■ What is being asked:
What is needed is an exact reproduction of the lines in the records below, starting at the line with "Image resolution: width=600" and ending at the line with "Click the Z timezone button", both included, and nothing else; pictures stay out.

■ Material shown:
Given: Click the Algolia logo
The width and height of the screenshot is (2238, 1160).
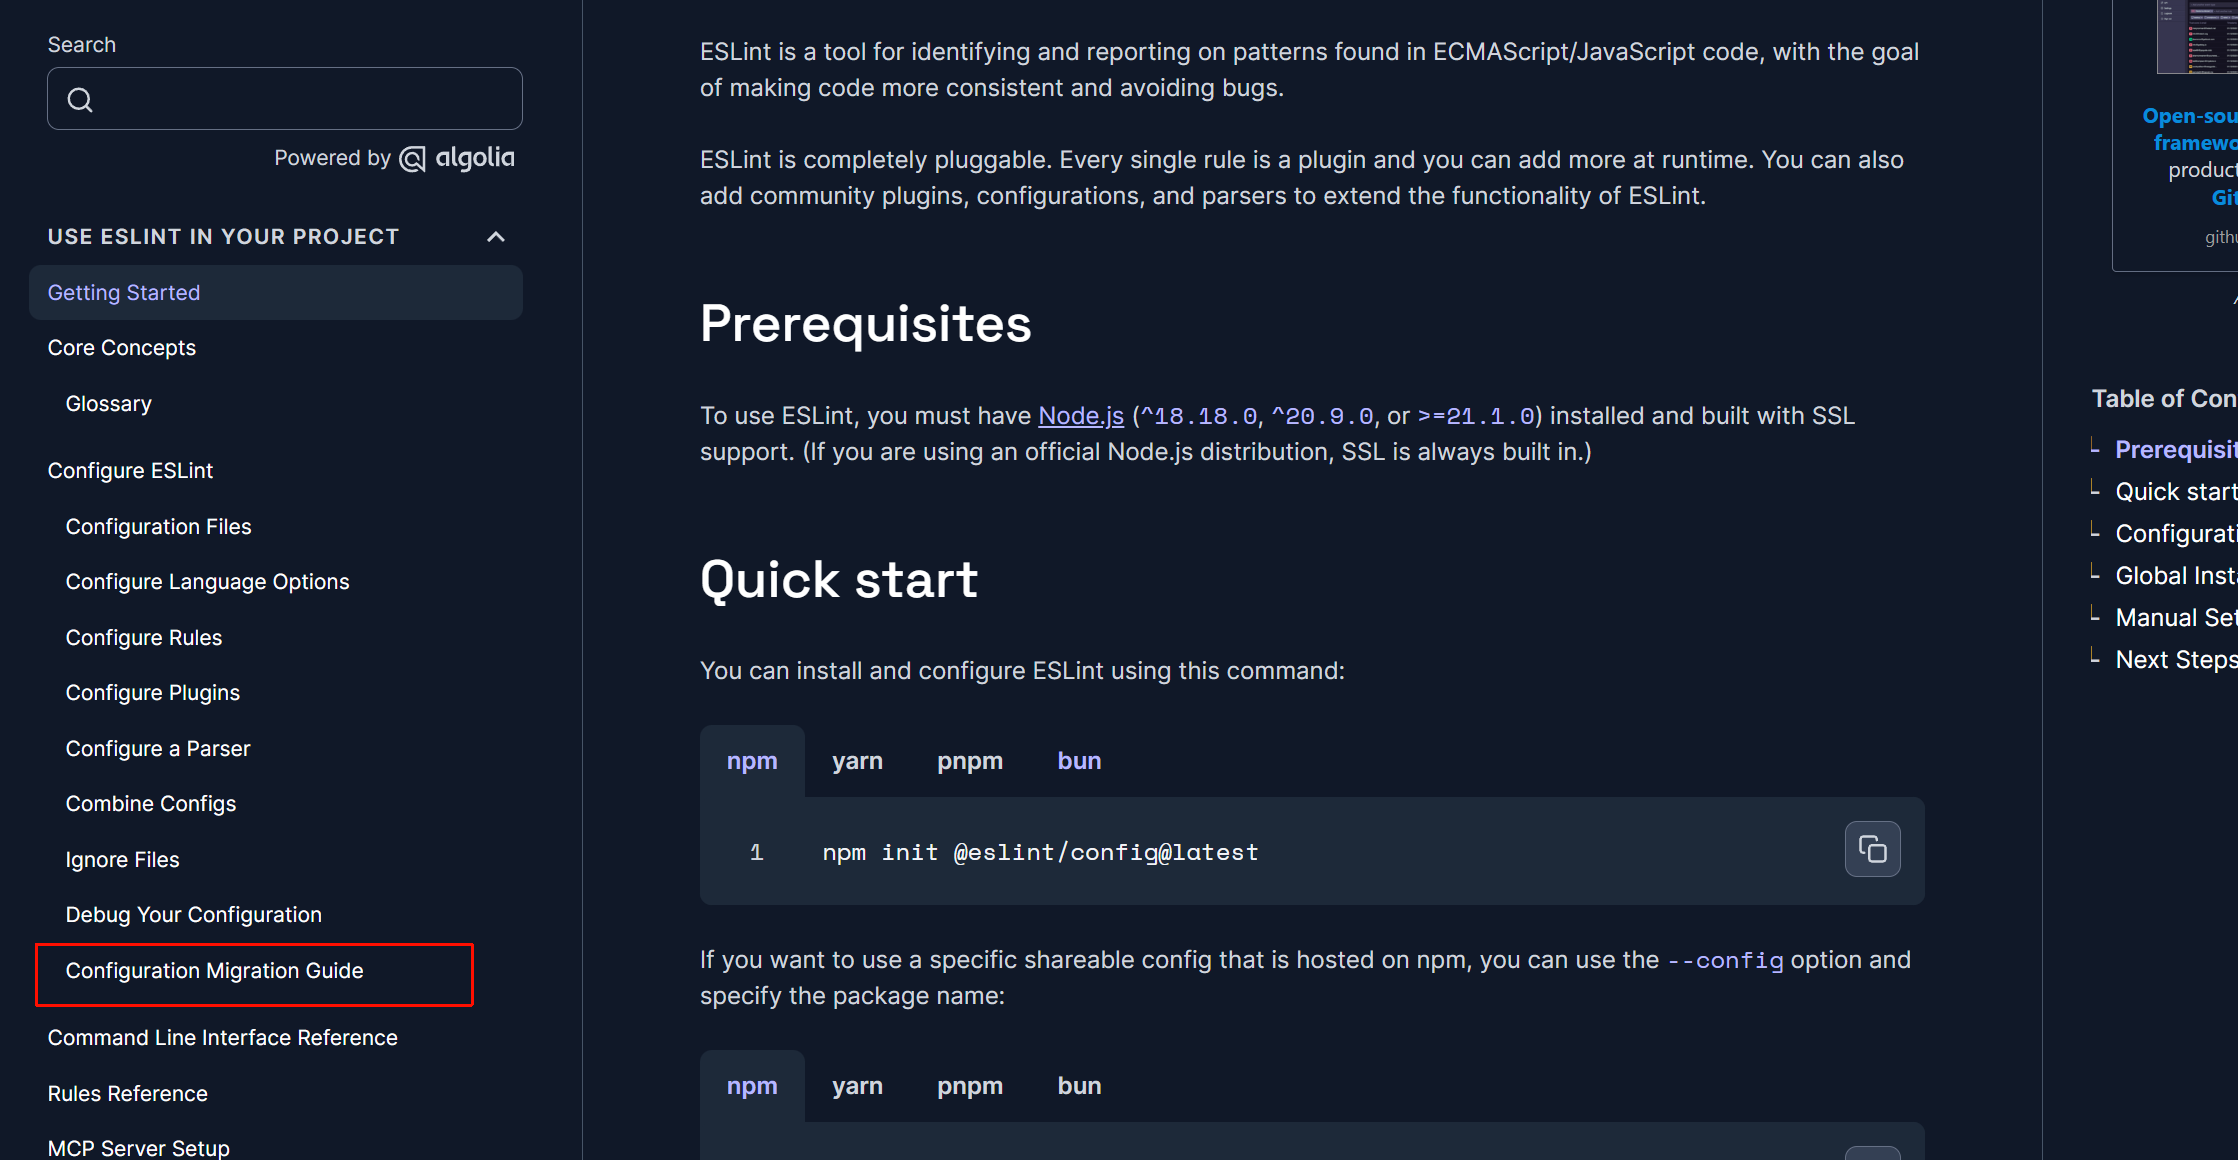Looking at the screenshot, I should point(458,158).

* * *

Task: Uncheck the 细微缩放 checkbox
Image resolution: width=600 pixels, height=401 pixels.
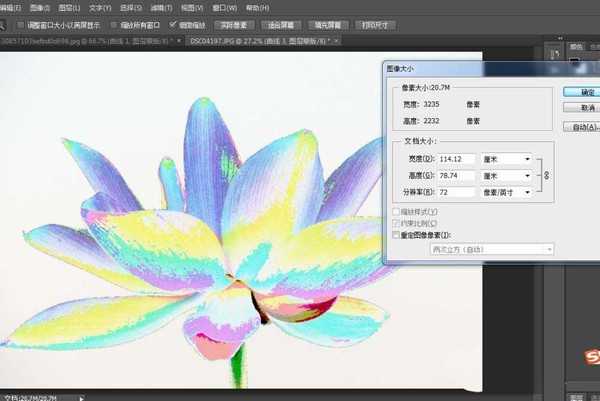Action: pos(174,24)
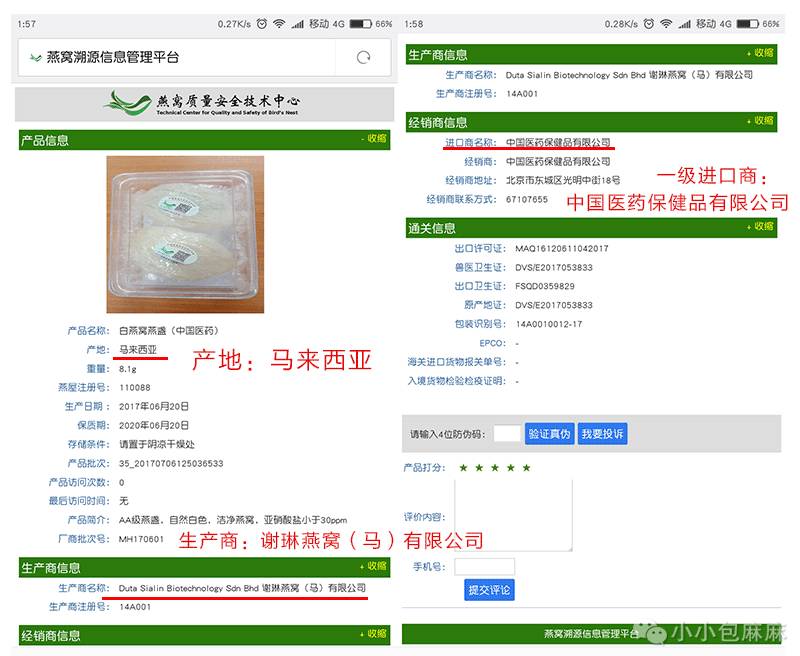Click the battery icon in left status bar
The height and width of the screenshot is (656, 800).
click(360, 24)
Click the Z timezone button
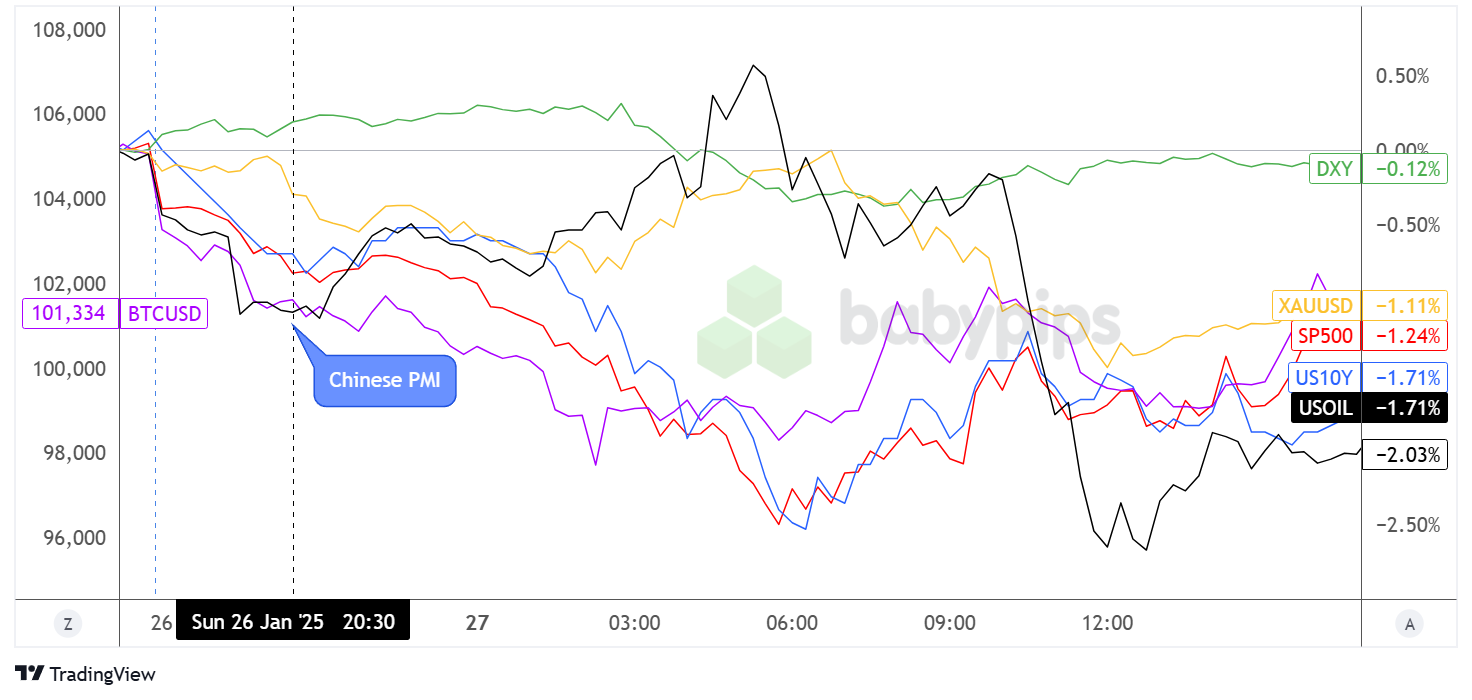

* * *

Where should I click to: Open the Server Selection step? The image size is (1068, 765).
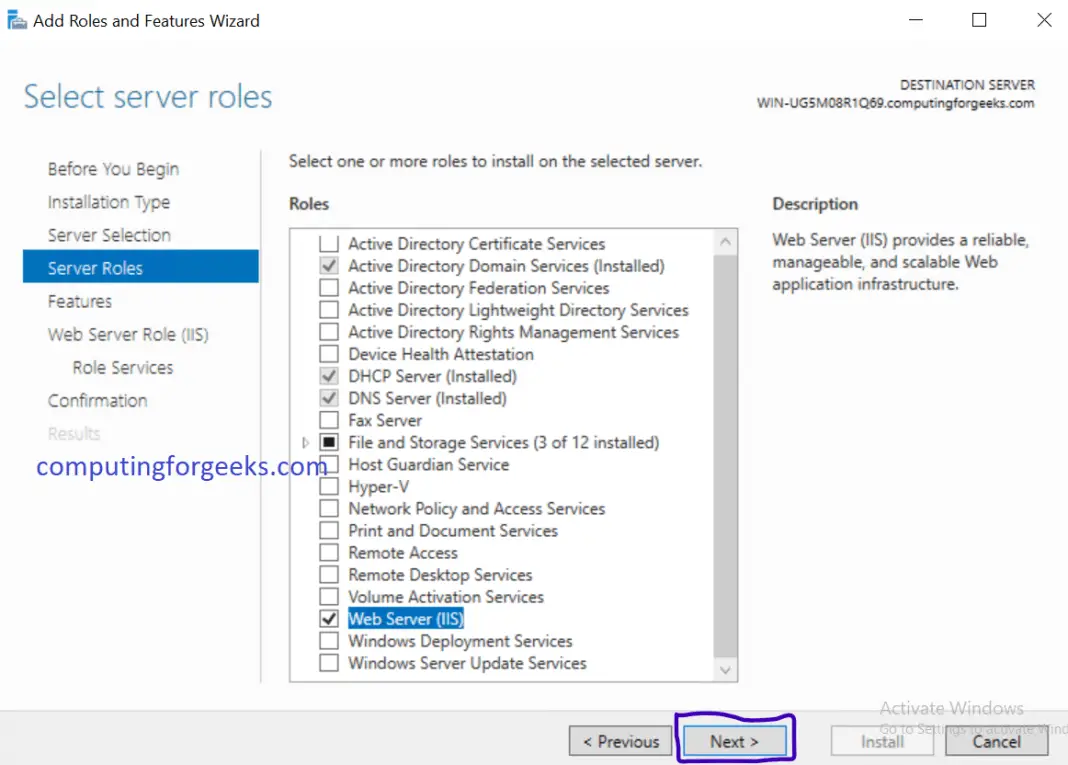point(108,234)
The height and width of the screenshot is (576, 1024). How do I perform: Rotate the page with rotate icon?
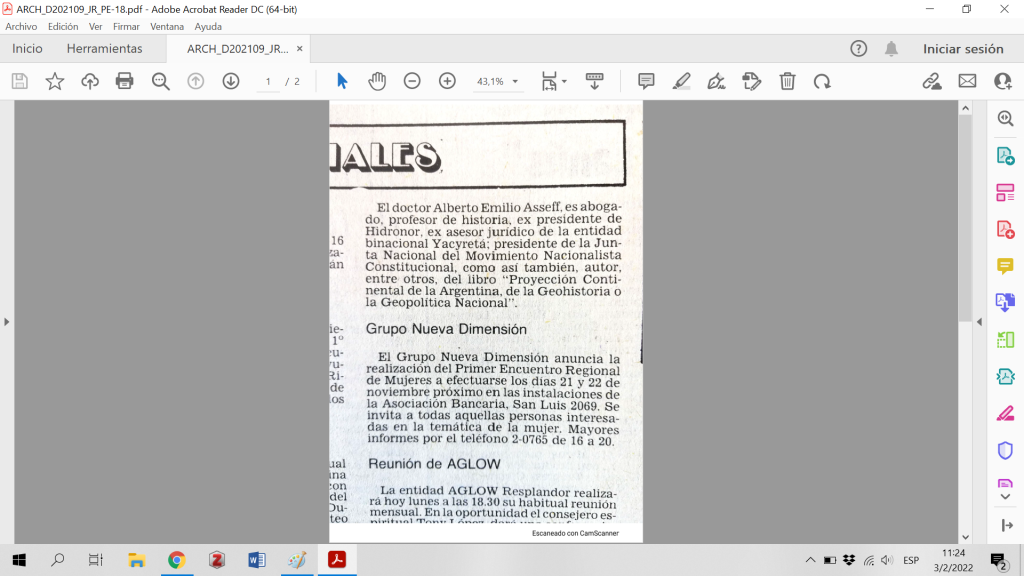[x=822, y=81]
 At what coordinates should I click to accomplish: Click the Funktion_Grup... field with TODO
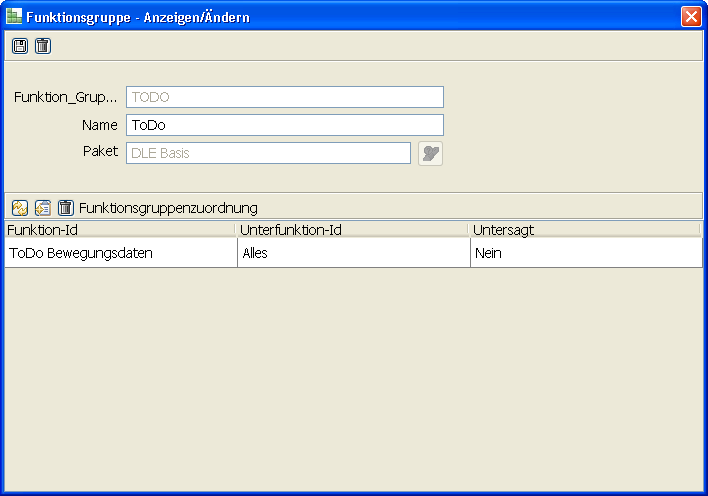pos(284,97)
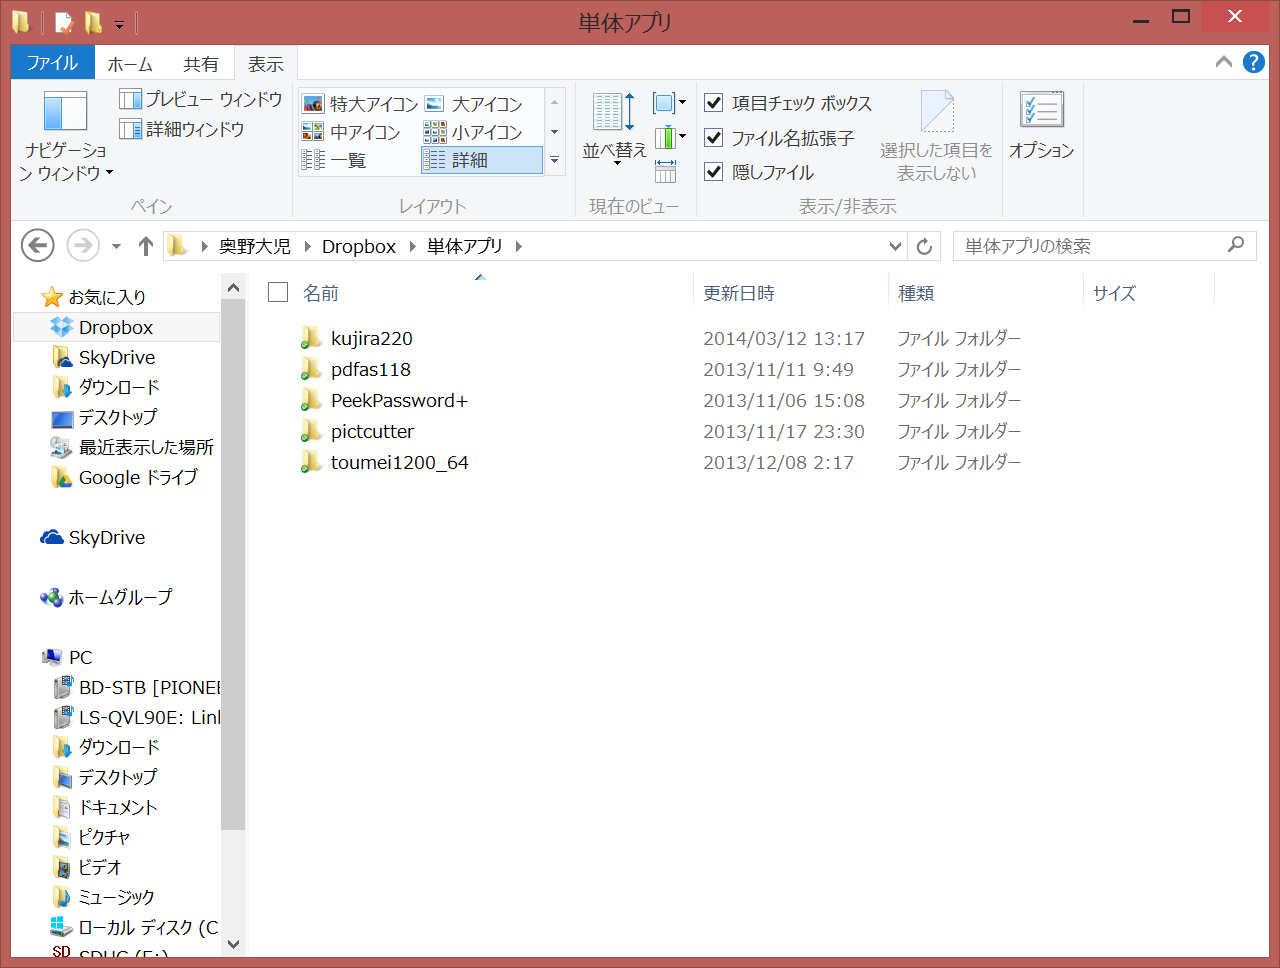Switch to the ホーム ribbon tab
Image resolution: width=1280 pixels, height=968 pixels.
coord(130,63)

■ Answer section:
Image resolution: width=600 pixels, height=401 pixels.
Action: pos(174,24)
Click the battery icon in left status bar
The height and width of the screenshot is (656, 800).
click(360, 24)
Click the Z timezone button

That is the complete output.